• [ABOUT THIS TASK]:
Only one stretch of the listing below is wanted. Begin at the line that has "Identify the click", stop after the line that has "CLICK HERE (513, 115)", and repeat every line in between exactly.

• [DATA EXCERPTS]:
▽

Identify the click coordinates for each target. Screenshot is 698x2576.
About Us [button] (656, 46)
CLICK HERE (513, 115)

△
▽

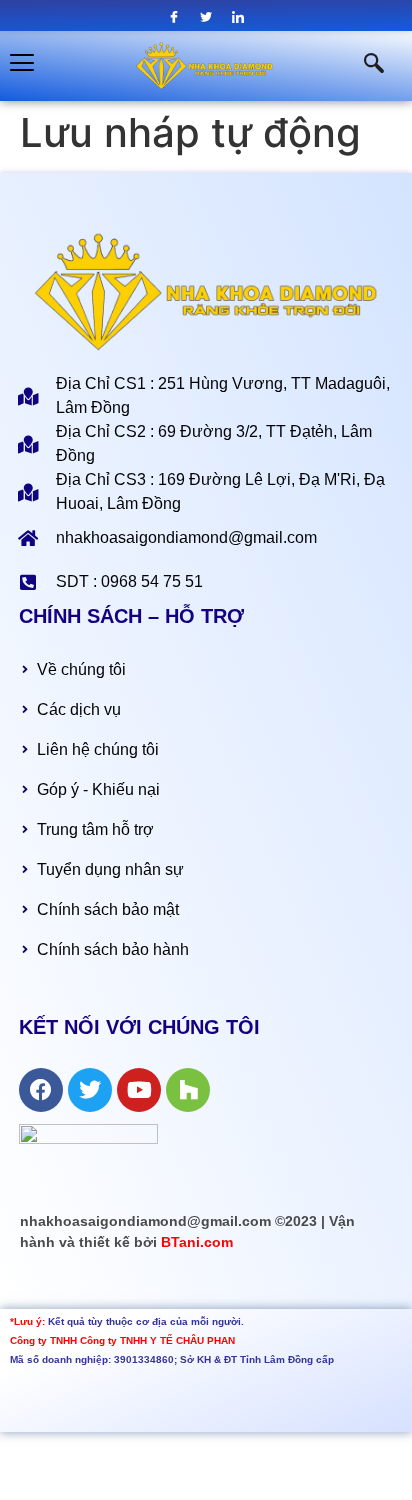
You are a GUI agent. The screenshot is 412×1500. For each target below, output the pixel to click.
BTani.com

△

• [RESULT OF THIS TASK]:
Identify the click coordinates for each target. Screenshot is 698x2576.
About Us [button] (656, 46)
CLICK HERE (513, 115)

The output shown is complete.